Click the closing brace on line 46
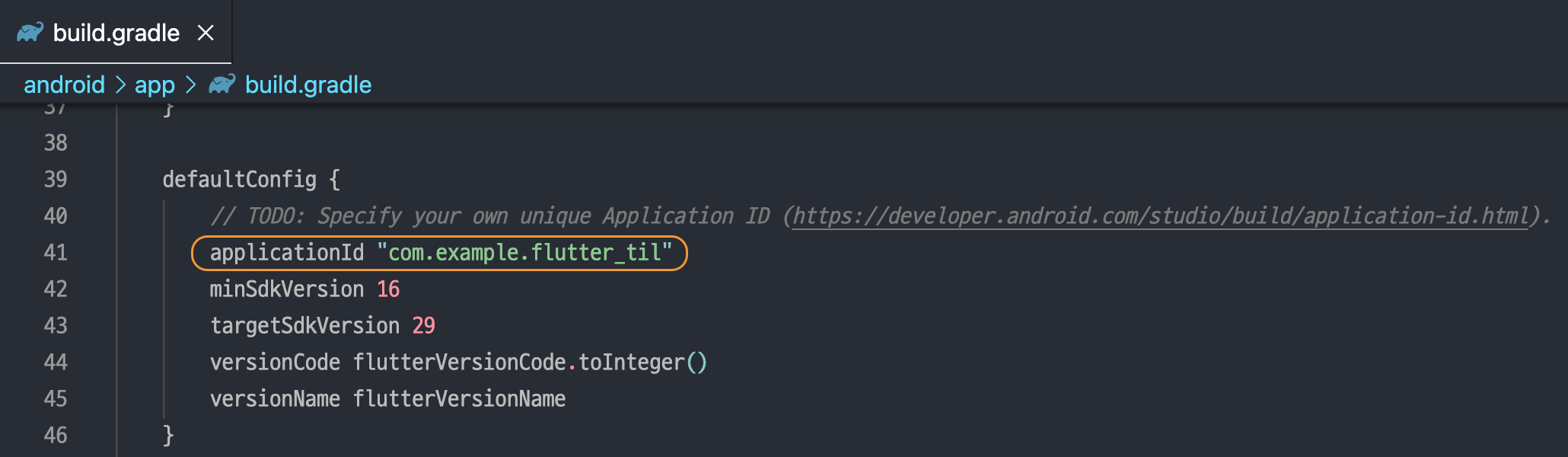 pos(168,436)
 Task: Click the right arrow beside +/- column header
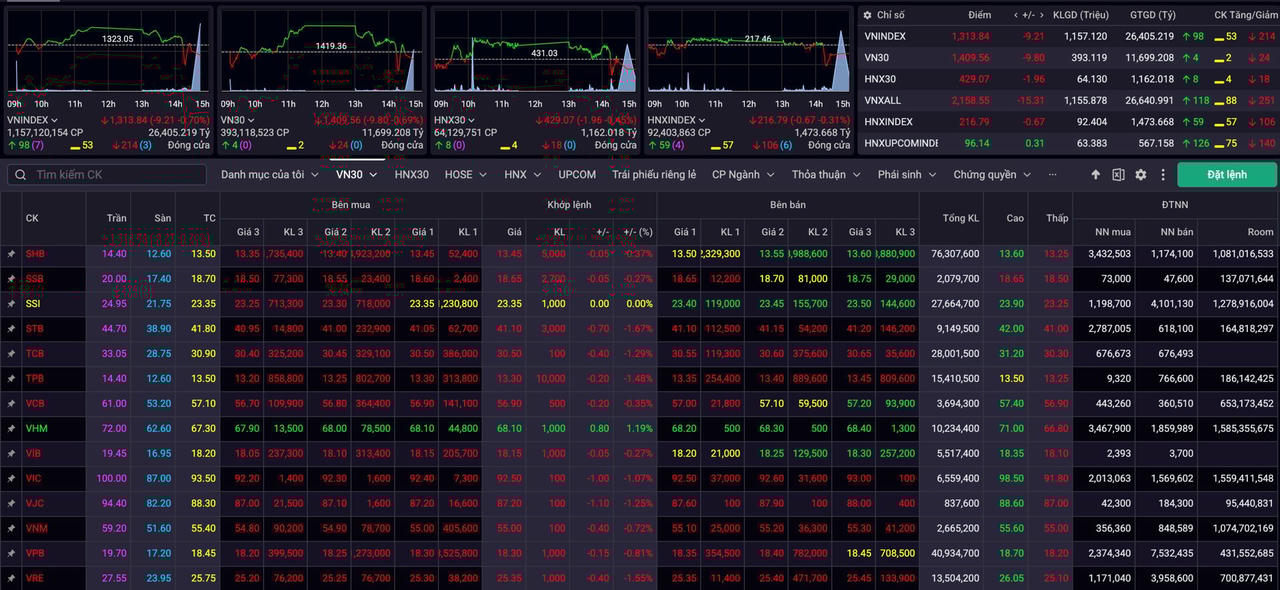tap(1041, 15)
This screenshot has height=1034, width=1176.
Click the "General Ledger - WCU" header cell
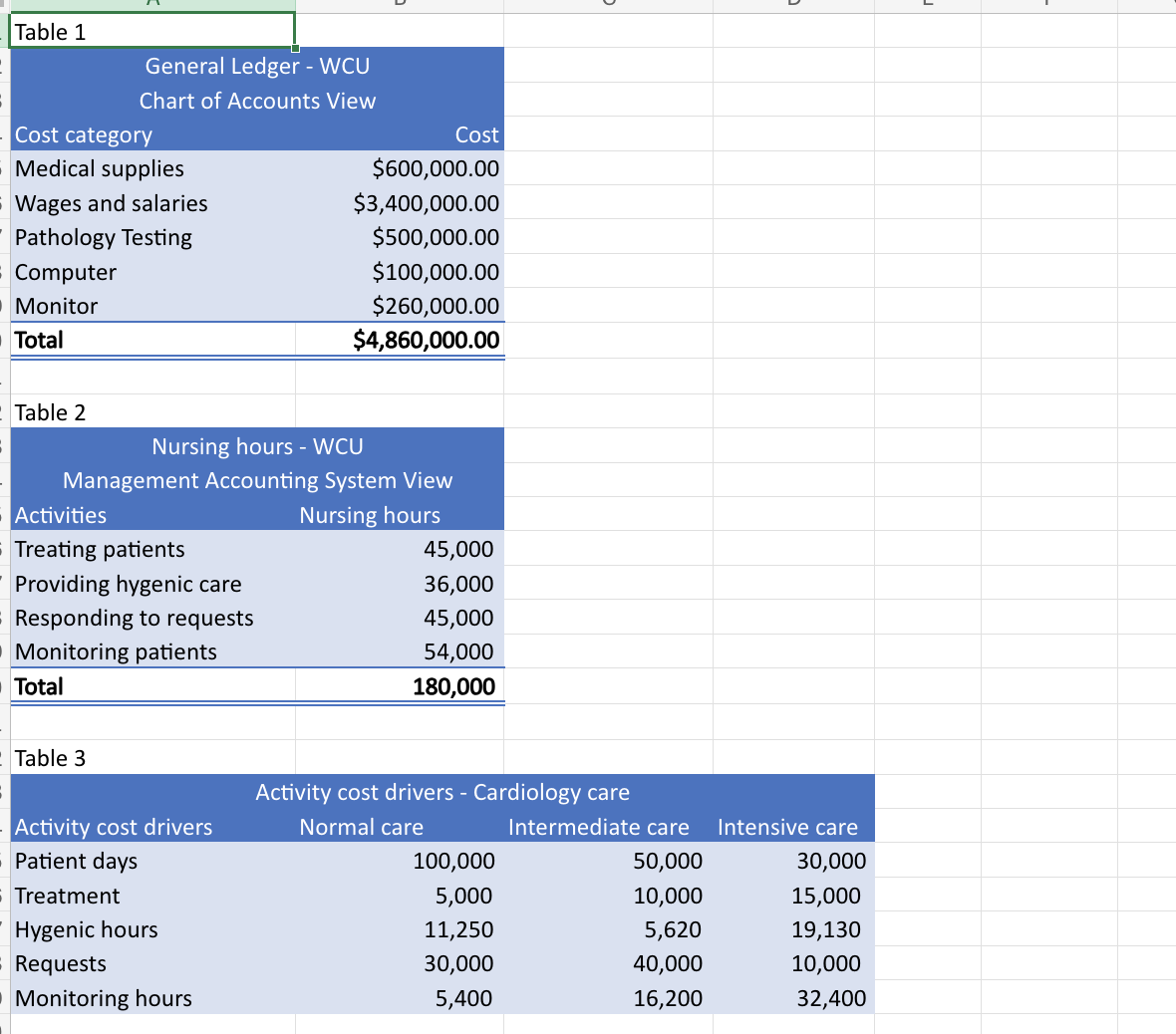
-------------------------
## WORK ITEM
Give the complete material again, exactly as written. Do not include the pictures.

## PROBLEM SOLUTION
Click the closing brace on line 46
 pos(168,436)
 Task: Click the right arrow beside +/- column header
tap(1041, 15)
This screenshot has height=1034, width=1176.
Click the "General Ledger - WCU" header cell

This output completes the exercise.